Recorded data:

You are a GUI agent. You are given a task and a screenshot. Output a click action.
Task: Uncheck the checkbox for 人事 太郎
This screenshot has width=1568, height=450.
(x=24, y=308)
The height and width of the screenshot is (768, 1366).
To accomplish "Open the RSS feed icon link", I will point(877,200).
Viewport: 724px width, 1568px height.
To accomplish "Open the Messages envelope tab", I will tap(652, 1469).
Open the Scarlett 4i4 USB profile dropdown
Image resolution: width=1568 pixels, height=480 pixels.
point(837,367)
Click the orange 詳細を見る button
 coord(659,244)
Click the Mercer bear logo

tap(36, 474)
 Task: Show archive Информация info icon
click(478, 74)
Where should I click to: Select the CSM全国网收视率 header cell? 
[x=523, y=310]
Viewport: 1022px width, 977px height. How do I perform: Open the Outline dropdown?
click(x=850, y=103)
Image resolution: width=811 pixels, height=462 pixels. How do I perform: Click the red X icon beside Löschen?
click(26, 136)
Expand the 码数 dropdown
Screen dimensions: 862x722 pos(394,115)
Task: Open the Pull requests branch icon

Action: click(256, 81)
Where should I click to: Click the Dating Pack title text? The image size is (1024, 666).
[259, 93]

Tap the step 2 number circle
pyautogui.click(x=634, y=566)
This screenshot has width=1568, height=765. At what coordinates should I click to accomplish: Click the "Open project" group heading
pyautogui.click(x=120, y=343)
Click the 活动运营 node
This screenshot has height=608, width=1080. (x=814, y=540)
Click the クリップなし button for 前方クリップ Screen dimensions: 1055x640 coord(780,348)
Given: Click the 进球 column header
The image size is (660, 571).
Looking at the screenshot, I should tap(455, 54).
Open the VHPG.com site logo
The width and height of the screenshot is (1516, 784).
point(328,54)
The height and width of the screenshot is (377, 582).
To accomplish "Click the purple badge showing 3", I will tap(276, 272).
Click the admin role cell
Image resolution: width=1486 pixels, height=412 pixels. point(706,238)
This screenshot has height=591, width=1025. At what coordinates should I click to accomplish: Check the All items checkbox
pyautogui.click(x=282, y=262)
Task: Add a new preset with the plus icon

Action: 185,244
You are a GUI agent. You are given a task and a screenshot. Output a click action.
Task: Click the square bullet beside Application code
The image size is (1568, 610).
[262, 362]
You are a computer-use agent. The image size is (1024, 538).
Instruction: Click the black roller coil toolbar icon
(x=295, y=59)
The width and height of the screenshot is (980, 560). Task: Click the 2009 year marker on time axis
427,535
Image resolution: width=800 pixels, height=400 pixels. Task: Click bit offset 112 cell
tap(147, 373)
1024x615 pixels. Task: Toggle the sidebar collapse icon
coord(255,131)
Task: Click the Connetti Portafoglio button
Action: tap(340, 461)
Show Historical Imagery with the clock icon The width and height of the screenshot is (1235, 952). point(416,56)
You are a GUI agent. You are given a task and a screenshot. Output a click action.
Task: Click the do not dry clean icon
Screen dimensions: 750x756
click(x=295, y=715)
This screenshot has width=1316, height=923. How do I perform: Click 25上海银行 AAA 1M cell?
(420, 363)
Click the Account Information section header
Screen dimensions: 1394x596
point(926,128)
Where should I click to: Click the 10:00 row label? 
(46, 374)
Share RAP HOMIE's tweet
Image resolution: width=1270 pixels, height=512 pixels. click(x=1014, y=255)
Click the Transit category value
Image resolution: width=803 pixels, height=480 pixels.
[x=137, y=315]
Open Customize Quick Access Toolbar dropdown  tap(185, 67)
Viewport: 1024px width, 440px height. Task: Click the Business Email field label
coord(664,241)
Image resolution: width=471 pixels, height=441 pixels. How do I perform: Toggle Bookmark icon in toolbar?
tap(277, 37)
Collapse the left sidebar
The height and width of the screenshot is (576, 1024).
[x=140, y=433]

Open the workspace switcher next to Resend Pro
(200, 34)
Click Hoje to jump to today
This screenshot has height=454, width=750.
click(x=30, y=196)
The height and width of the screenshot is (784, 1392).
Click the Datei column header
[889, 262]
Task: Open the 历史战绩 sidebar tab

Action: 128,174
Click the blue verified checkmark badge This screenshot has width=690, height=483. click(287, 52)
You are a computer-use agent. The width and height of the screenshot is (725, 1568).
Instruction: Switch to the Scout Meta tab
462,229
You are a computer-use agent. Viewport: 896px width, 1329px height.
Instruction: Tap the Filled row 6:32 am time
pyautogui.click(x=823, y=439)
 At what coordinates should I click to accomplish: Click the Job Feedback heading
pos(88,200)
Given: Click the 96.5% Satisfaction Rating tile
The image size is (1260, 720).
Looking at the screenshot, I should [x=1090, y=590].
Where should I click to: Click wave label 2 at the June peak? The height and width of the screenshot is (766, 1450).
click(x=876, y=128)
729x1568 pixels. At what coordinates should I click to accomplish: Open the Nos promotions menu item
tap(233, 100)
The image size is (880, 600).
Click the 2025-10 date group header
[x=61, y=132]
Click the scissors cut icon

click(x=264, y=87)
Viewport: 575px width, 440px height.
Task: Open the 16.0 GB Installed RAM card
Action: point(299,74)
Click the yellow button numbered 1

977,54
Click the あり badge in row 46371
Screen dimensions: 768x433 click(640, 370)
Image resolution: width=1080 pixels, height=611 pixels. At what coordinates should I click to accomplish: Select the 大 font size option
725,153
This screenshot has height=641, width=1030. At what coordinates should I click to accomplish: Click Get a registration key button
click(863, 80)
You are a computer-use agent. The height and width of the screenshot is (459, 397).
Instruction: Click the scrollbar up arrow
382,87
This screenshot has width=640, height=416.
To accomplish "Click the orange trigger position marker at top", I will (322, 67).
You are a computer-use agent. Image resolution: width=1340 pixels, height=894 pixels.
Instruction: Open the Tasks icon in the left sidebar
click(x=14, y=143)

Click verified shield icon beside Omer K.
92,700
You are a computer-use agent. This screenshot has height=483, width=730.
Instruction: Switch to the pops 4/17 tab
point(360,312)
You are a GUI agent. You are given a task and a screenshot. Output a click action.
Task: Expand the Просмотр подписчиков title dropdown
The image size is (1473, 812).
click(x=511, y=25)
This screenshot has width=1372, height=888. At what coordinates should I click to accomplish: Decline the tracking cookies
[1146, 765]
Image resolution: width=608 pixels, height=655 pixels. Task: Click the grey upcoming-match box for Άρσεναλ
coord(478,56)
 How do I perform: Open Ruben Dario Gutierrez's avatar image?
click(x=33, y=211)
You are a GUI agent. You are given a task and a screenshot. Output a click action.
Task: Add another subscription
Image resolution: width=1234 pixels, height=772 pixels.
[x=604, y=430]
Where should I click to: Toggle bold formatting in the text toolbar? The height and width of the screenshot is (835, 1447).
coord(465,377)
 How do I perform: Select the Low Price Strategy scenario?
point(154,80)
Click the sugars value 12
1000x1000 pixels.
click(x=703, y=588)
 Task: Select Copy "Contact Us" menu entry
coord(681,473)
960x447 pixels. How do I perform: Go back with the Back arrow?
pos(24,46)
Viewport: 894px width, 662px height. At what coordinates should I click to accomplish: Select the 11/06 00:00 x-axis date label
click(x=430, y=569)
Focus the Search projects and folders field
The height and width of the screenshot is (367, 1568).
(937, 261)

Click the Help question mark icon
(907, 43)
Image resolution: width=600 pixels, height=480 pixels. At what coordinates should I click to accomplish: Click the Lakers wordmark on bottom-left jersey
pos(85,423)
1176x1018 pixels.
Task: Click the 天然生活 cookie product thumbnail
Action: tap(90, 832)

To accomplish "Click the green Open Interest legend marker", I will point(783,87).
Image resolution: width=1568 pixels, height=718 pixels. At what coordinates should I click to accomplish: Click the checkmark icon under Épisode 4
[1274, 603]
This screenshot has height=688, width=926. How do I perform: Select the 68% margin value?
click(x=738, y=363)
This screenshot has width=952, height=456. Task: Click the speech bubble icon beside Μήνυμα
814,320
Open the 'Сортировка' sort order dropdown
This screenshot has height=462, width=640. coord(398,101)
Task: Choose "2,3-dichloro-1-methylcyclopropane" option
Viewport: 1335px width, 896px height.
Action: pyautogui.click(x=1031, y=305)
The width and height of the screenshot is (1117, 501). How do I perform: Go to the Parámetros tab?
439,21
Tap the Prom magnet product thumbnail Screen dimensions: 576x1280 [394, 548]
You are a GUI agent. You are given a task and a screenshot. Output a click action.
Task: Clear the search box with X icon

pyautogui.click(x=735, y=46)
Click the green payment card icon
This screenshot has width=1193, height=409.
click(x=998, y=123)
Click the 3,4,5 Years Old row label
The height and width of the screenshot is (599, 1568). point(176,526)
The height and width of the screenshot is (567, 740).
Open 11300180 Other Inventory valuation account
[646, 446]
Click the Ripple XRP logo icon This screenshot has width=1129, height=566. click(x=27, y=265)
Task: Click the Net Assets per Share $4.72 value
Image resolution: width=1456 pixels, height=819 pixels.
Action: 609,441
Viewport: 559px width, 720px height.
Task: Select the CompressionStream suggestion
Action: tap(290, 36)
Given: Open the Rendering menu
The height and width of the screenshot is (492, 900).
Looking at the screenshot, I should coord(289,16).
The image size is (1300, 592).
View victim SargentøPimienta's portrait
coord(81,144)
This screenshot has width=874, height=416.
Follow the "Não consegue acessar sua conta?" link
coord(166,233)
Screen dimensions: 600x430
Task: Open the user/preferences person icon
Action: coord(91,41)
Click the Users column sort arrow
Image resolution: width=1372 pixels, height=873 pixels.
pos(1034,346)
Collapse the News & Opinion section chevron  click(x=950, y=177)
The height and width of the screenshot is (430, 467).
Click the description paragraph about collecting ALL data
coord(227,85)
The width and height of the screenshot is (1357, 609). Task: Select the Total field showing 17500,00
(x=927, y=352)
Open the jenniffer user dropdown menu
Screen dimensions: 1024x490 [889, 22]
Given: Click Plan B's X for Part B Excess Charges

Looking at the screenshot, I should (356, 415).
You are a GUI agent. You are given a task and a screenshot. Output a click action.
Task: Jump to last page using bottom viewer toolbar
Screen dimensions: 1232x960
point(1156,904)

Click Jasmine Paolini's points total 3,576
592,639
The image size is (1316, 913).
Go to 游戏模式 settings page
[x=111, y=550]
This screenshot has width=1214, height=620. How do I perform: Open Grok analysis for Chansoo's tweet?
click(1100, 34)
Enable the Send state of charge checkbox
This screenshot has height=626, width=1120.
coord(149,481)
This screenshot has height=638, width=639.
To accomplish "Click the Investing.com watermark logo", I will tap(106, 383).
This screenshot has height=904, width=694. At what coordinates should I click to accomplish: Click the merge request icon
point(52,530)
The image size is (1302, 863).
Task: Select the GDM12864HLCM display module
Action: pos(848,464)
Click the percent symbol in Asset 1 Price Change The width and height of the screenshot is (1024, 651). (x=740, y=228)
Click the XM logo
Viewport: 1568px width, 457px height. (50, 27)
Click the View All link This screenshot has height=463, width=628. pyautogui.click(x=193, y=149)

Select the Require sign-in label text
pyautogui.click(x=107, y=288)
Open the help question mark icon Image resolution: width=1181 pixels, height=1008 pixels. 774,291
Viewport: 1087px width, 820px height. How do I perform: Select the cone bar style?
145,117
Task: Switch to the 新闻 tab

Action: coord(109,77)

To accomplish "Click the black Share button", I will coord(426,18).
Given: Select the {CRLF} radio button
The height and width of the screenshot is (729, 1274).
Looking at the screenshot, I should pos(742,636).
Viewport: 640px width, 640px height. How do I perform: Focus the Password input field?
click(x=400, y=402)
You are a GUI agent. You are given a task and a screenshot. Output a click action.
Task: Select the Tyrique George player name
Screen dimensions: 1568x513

[Task description]
Go through the records. Copy each line where "computer" appears.

[Output of the task]
You are a computer-use agent. The image size is (1024, 538).
You are a computer-use agent. The width and height of the screenshot is (725, 1568).
You are a computer-use agent. Viewport: 896px width, 1329px height.
You are a computer-use agent. The height and width of the screenshot is (459, 397).
You are a computer-use agent. Image resolution: width=1340 pixels, height=894 pixels.
You are a computer-use agent. This screenshot has height=483, width=730.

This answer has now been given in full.